Data entries
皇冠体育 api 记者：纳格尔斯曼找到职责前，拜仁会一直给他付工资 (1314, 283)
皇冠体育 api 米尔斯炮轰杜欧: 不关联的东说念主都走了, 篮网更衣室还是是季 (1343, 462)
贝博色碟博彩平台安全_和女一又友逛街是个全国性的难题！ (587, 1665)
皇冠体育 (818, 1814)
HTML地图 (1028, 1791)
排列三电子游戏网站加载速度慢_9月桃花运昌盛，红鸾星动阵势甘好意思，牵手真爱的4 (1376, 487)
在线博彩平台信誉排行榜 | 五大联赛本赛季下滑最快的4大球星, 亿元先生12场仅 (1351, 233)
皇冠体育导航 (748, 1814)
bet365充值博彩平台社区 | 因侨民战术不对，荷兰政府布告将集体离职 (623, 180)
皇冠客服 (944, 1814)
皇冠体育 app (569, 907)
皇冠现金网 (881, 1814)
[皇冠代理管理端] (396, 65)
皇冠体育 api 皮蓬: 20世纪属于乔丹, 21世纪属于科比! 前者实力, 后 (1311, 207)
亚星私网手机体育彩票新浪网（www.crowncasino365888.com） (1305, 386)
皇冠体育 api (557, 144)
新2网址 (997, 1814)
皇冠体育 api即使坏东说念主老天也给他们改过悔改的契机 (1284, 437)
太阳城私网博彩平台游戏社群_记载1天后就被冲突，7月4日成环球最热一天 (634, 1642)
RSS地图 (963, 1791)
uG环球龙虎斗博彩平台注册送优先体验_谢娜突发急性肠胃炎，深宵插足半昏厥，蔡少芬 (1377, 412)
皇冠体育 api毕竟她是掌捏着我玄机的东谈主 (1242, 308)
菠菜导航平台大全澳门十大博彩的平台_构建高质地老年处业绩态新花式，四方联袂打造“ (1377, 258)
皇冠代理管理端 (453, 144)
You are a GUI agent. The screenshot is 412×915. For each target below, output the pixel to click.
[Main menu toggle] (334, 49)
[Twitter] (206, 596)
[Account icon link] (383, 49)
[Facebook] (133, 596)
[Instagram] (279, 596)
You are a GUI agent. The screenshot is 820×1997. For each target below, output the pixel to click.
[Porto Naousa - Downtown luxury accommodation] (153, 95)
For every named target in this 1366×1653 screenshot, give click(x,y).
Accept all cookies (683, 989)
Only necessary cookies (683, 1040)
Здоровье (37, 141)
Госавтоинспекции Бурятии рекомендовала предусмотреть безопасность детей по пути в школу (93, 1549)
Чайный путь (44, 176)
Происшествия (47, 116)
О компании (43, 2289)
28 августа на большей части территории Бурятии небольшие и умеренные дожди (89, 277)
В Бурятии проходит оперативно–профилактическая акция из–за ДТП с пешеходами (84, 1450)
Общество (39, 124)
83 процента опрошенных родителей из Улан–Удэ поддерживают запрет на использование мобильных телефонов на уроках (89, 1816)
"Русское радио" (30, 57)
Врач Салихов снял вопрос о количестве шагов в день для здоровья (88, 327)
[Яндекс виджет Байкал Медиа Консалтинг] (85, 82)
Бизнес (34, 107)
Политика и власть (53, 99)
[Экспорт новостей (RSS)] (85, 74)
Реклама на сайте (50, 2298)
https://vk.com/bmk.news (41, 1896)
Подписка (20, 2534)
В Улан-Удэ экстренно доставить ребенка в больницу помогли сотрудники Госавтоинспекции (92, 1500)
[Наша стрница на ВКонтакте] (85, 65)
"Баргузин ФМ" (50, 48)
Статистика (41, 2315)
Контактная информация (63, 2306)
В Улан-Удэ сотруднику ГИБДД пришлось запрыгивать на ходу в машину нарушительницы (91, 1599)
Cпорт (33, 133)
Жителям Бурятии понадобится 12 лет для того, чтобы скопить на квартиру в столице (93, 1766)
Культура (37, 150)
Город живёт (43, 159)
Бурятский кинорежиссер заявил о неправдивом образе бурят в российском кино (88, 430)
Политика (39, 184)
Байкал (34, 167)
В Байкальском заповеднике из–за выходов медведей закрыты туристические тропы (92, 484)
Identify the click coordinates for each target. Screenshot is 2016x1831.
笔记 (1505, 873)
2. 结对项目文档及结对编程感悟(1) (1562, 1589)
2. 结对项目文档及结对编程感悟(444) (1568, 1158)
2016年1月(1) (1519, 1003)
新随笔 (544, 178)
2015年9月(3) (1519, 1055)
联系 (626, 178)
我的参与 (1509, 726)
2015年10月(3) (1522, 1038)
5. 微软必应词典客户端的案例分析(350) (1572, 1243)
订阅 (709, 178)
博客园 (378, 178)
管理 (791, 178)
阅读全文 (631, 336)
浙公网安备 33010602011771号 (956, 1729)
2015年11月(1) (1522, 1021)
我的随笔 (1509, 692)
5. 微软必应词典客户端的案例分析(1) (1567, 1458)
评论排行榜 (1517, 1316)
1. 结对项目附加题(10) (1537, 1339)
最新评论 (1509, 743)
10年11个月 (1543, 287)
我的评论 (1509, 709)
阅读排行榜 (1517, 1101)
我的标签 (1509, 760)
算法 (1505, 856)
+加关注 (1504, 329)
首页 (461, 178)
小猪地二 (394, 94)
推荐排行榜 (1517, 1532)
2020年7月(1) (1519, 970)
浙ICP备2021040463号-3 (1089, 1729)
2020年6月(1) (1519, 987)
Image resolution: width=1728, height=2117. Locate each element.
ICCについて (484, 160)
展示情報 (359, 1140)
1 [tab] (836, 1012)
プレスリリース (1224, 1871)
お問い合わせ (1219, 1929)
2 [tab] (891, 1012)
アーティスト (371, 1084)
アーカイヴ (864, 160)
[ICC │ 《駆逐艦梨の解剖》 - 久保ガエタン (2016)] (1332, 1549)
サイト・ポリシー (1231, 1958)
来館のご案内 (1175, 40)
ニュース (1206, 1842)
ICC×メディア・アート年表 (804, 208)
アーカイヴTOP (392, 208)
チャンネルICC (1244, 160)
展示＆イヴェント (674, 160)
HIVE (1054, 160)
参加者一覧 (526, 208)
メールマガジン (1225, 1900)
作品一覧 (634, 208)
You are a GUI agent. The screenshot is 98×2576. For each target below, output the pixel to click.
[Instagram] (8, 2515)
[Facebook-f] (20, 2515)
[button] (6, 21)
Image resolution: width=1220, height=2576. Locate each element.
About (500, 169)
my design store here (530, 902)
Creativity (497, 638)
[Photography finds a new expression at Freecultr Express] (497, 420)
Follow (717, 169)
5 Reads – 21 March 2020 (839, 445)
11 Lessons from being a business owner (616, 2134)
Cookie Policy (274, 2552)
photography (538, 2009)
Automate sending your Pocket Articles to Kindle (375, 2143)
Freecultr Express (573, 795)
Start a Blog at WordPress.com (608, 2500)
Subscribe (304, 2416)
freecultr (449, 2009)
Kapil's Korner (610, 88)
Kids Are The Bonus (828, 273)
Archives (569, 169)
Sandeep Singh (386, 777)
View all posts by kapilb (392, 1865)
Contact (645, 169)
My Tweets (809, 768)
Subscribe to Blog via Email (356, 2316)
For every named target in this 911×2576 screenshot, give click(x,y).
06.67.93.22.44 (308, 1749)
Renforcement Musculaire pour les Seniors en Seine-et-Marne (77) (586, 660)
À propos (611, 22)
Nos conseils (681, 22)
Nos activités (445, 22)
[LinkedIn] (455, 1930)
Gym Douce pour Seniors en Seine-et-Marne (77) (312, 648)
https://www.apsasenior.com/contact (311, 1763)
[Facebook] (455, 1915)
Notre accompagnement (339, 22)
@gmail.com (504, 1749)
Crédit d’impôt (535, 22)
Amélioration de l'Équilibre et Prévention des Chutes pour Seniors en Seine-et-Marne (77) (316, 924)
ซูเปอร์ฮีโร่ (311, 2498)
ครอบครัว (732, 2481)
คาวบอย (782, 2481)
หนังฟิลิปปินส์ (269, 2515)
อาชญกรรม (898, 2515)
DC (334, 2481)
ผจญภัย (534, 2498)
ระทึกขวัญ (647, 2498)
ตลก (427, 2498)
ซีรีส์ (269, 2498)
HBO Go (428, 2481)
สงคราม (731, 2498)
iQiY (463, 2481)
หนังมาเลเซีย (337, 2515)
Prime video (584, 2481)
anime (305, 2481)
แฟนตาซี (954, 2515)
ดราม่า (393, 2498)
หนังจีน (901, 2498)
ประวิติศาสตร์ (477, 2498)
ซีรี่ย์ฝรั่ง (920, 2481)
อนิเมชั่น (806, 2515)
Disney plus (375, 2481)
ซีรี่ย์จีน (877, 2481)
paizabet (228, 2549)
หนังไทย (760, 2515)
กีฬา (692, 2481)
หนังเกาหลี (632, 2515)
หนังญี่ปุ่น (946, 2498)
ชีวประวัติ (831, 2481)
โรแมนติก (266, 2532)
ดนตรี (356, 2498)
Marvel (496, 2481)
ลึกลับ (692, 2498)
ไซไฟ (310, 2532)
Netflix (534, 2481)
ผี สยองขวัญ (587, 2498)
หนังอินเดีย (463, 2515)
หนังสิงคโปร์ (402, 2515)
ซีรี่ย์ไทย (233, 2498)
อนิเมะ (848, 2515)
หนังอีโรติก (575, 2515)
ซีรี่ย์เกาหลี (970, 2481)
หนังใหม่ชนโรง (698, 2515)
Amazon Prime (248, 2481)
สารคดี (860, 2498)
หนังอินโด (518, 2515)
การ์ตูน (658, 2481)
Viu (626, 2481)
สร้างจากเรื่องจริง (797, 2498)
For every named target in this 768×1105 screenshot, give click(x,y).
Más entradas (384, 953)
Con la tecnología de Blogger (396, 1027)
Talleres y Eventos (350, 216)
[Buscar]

PROBLEM DETAILS. In the data above, start at the line that has "83 процента опрошенных", stop after the line that has "Реклама на сайте (50, 2298)", and print every line in between exactly as it stands.

EXERCISE RESULT.
83 процента опрошенных родителей из Улан–Удэ поддерживают запрет на использование мобильных телефонов на уроках (89, 1816)
"Русское радио" (30, 57)
Врач Салихов снял вопрос о количестве шагов в день для здоровья (88, 327)
[Яндекс виджет Байкал Медиа Консалтинг] (85, 82)
Бизнес (34, 107)
Политика и власть (53, 99)
[Экспорт новостей (RSS)] (85, 74)
Реклама на сайте (50, 2298)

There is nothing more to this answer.